### Quoted passage:
******************************
It is likely that M&C Saatchi PLC vice-chairman Gareth Davis, a former chief executive of Imperial Tobacco and chairman of the packing company DS Smith, will rise to chairman. Its board also includes non-executive directors Lisa Gordon, Louise Jackson and Colin Jones.

M&C Saatchi brought in Davis, a former chairman of William Hill, in January 2020, after executive director and founder Lord Saatchi and the non-executive directors Lord Dobbs, Sir Michael Peat and Lorna Tilbian resigned the previous month.

In an internal email after the quartet of directors departed in December 2019, MacLennan insisted the company’s underlying business was “sound” and that the agency would “emerge stronger”. He said that although the situation would “give journalists headlines”, it would not affect what M&C Saatchi staff do in “any way”.
******************************
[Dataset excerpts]
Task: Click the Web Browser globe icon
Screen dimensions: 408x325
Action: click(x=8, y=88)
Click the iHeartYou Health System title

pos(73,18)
******************************
In the text about M&C Saatchi's board, swap "non-executive directors" for "independent directors" and write out the part between "It is likely" and "resigned the previous month.", inclusive. Rely only on the text about M&C Saatchi's board.

It is likely that M&C Saatchi PLC vice-chairman Gareth Davis, a former chief executive of Imperial Tobacco and chairman of the packing company DS Smith, will rise to chairman. Its board also includes independent directors Lisa Gordon, Louise Jackson and Colin Jones.

M&C Saatchi brought in Davis, a former chairman of William Hill, in January 2020, after executive director and founder Lord Saatchi and the independent directors Lord Dobbs, Sir Michael Peat and Lorna Tilbian resigned the previous month.